Lighter Side

What is life if there is not laughter? Welcome to the lighter side of flyfishing! We welcome your stories here!
February 21st, 2000

The Moment

by William G. Tapply
From: Bass Bug Fishing published by The Lyons Press. 123 West 18 Street, New York, New York, Phone: (292) 620-9580

In every kind of fishing there is The Moment. With trout, it's when a fish tips up to sip in a dry fly. With salmon and tarpon, it's that first catapulting leap into the air. When I fished with bait, as I did obsessively as a kid, The Moment came at the first shuddering jiggle of the bobber or the first twitch of the line before it began to slither out through the guides.

The best fishing times are those visable moments of connection, and once you've stored enough of them away in your memory bank, they keep you focused and happy while you're getting shunked.

Material supplied:
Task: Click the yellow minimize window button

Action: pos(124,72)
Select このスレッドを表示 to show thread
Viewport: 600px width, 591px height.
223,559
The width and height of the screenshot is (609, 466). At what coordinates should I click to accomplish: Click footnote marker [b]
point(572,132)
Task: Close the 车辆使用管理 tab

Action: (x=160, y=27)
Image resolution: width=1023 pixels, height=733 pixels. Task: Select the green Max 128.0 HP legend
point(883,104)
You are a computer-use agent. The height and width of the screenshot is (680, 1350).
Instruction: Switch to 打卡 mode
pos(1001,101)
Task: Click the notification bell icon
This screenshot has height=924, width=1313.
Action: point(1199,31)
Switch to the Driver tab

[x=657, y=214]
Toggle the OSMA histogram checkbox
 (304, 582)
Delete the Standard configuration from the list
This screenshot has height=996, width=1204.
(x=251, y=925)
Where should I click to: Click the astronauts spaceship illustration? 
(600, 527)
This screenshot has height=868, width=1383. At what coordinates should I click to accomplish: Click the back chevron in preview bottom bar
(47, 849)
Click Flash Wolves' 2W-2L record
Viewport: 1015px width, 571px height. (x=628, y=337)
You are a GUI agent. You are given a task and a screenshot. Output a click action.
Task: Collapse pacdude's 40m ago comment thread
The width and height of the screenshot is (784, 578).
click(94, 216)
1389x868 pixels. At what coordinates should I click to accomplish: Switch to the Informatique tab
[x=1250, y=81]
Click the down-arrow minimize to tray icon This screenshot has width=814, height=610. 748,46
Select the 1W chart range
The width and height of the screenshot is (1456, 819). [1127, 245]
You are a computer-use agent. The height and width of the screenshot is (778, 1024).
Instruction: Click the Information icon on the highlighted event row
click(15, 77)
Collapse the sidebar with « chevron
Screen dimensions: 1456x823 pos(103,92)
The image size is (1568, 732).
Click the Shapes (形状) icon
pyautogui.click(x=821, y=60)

Challenges:
a: Please retype the passage from the fishing essay, starting with "In every kind" and going on through "you're getting shunked.".
b: Swap "screenshot" for "capture" in the listing lines starting with the line with "Select このスレッドを表示 to show thread" and going on through the line with "[x=657, y=214]". Give back only those lines, with nothing else changed.

Complete answers:
a:
In every kind of fishing there is The Moment. With trout, it's when a fish tips up to sip in a dry fly. With salmon and tarpon, it's that first catapulting leap into the air. When I fished with bait, as I did obsessively as a kid, The Moment came at the first shuddering jiggle of the bobber or the first twitch of the line before it began to slither out through the guides.

The best fishing times are those visable moments of connection, and once you've stored enough of them away in your memory bank, they keep you focused and happy while you're getting shunked.

b:
Select このスレッドを表示 to show thread
Viewport: 600px width, 591px height.
223,559
The width and height of the capture is (609, 466). At what coordinates should I click to accomplish: Click footnote marker [b]
point(572,132)
Task: Close the 车辆使用管理 tab

Action: (x=160, y=27)
Image resolution: width=1023 pixels, height=733 pixels. Task: Select the green Max 128.0 HP legend
point(883,104)
You are a computer-use agent. The height and width of the capture is (680, 1350).
Instruction: Switch to 打卡 mode
pos(1001,101)
Task: Click the notification bell icon
This capture has height=924, width=1313.
Action: point(1199,31)
Switch to the Driver tab

[x=657, y=214]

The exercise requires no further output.